What would you do to change that?

If I was in power, I would make sure that PE holds an important place in the curriculum in school. I’d try to spread it across to NHS services, frontline workers, and key workers to make sure they’re ‘getting their steps in’, no matter how they do that, whether it be jogging, walking, jumping on the trampoline. You’re not too old to do anything, even just running out in the rain – I think lots of people have put that barrier in from of them before they’ve even begun.

This is, of course, the year of the Olympics – how have you found Tokyo 2020?

Stressful! I think I’ve got grey hairs under my headscarf!

I’ve just been screaming at the telly and challenging people, especially when it comes to clothing, one example being the backlash towards the gymnasts from the German team who chose to wear the longer-legged unitards. And then there was the Norwegian team during the European Beach Handball Championships recently who didn’t want to wear bikini pants, they wanted to wear shorts and the European Handball Federation gave them a fine for it. So men can wear longer trousers and they don’t need to show their muscles or contours of their bodies, whereas women are sexualised into wearing revealing clothes. It took me back to my own sporting roots when I decided to wear a headscarf and the negativity around that period was really toxic for me, so imagine that at a that level of competition. I just feel for them. 

But at the same time, I’m looking at these younger Olympians coming through and all these new sports – like skateboarding, so cool! – but seeing all these younger people come through and absolutely bossing it is so great to see. Hopefully one day this argument will come back in the future, but instead of arguing everyone will laugh at it and everyone will be like well why didn’t we allow women to just cover up if they want to cover up.

Going back to mental health, too, one of the USA gymnasts, Simone Biles, pulled out of her finals. Everyone thought it was a physical injury, but when she came out and said no it’s actually my mental health, everyone was giving her stick for it, but no one actually realises that in sport you need your brain as much as your body. So her doing that shows that even at such an elite level at such a pinnacle point in her career, you can say no actually, I’ll lead but I’ll lead from the back today. There’s a lot there we can take as people and even into the political scene – how much saying no is okay and how setting those boundaries early is so important.

If you could participate in any Olympic sport, what would it be?

Football. Then again, it might be archery! That’s one sport I’ve been trying to get into! It’s just so much fun and historical within the sporting scene. It’s like any track event in the Olympics, it’s very ancient, so going back to the roots of where sports came from is something I like! 

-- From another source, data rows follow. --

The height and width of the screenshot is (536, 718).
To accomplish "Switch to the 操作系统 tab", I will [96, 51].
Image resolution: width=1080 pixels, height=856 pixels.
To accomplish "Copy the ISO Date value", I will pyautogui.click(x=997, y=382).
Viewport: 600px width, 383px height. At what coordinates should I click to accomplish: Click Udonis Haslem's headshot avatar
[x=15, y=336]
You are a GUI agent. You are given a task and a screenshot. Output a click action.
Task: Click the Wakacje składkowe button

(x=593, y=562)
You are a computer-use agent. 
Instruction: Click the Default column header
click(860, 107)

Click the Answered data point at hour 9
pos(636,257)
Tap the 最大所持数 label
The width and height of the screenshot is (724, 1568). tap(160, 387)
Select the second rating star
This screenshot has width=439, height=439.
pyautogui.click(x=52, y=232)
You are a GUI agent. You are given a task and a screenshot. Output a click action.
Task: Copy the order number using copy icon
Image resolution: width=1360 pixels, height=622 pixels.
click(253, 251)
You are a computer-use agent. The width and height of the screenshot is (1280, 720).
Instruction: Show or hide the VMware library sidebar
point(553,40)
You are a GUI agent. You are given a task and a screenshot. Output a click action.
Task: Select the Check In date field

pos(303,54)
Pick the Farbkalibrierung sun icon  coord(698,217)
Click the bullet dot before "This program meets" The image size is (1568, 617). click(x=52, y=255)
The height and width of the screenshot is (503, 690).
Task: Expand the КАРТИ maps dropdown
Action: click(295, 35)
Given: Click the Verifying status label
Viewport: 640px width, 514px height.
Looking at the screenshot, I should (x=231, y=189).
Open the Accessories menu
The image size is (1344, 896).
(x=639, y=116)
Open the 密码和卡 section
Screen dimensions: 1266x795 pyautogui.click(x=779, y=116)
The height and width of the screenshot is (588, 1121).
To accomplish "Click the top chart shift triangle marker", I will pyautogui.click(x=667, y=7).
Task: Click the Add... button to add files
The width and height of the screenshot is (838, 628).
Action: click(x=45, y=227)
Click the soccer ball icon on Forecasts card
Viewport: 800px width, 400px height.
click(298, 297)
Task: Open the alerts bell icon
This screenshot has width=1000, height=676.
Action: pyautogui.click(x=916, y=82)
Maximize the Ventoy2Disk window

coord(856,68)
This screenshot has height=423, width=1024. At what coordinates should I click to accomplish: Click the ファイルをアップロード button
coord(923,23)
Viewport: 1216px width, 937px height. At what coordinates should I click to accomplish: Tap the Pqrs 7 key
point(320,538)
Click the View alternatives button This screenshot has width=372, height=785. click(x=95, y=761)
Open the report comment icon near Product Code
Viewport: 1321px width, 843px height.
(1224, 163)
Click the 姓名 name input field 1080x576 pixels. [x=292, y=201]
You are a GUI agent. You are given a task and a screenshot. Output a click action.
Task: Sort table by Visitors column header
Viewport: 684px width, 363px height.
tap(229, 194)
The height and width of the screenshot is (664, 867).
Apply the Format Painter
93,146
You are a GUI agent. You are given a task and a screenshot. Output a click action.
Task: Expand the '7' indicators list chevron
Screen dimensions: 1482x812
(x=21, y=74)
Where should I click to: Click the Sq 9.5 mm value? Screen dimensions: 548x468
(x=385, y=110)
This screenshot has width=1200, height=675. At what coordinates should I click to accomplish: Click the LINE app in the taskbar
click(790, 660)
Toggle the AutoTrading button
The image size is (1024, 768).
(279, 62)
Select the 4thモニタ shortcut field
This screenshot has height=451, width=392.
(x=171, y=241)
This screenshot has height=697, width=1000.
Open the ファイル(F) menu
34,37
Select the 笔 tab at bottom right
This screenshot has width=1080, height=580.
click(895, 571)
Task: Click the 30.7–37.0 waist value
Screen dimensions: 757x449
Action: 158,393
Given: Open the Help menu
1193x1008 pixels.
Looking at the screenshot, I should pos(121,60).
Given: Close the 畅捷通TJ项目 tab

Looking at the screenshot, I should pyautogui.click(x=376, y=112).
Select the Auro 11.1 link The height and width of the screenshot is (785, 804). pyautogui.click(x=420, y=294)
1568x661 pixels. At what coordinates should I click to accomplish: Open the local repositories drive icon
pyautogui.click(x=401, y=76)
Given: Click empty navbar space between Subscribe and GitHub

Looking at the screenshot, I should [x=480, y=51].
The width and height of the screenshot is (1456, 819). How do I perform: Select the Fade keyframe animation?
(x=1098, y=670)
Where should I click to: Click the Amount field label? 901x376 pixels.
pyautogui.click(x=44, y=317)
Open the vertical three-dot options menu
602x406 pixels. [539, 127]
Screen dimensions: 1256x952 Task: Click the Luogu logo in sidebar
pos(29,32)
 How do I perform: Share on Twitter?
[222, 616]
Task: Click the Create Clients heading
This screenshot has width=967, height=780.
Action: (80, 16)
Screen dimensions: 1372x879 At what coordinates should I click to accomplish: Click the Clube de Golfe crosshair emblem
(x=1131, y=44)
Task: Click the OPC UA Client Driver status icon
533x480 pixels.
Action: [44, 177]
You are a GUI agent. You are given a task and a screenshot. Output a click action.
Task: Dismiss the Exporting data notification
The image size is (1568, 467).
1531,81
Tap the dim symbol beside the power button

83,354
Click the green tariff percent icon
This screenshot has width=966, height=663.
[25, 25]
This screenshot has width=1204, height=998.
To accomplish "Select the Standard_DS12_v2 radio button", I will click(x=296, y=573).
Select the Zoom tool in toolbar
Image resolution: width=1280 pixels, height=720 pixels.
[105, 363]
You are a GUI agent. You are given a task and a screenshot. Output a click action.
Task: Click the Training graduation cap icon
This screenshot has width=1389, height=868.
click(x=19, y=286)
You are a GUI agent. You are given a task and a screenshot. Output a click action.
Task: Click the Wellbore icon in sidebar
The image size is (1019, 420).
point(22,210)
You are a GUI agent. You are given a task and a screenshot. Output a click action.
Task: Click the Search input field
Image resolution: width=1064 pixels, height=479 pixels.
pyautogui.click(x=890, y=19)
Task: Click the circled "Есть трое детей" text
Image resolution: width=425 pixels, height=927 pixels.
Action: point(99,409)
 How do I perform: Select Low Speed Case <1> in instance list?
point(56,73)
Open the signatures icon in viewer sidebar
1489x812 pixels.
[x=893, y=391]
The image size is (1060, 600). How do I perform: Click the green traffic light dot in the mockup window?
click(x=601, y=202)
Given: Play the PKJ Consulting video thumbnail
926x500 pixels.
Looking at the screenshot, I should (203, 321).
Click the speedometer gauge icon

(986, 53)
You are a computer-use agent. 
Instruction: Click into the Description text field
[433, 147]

Football was also an ancient sport – instead of football it was actually the heads of prisoners . . . but we just kind of forget about that!

Why did you apply to the Patchwork Masterclass Programme, and what did you get out of the experience?

I saw it as an opportunity to advance my skillset and to have a greater understanding of what governance means within the political sector, and what I learned could be transferred to my sector.

But the main reason I wanted to join Patchwork was because it scared me and it was out of my comfort zone. It gave me a little feeling of being unsure, of not knowing what’s ahead, of being nervous because you’re not sure. Every time that happens, it leads to something good. It always has. So I applied because I was scared basically. 

It was one of the best things I did during the pandemic. During the pandemic I was able to enhance my skillset and learn about different things going on around me in the political scene and governance sector. Going back into the ‘real world’ and seeing of what I learn in Patchwork take form in the sporting sector has been fun!

There were a lot of people that I couldn’t relate to directly, but indirectly I could, and I took the bits that I could relate to and I applied it to my pathway and my journey, starting with my trustee roles, just jumping in head-first like I did with Patchwork.

What advice do you have for someone who wants to pursue their passion?

If it’s something you’re think about for too long and you don’t pursue it, might be a regret you think about forever.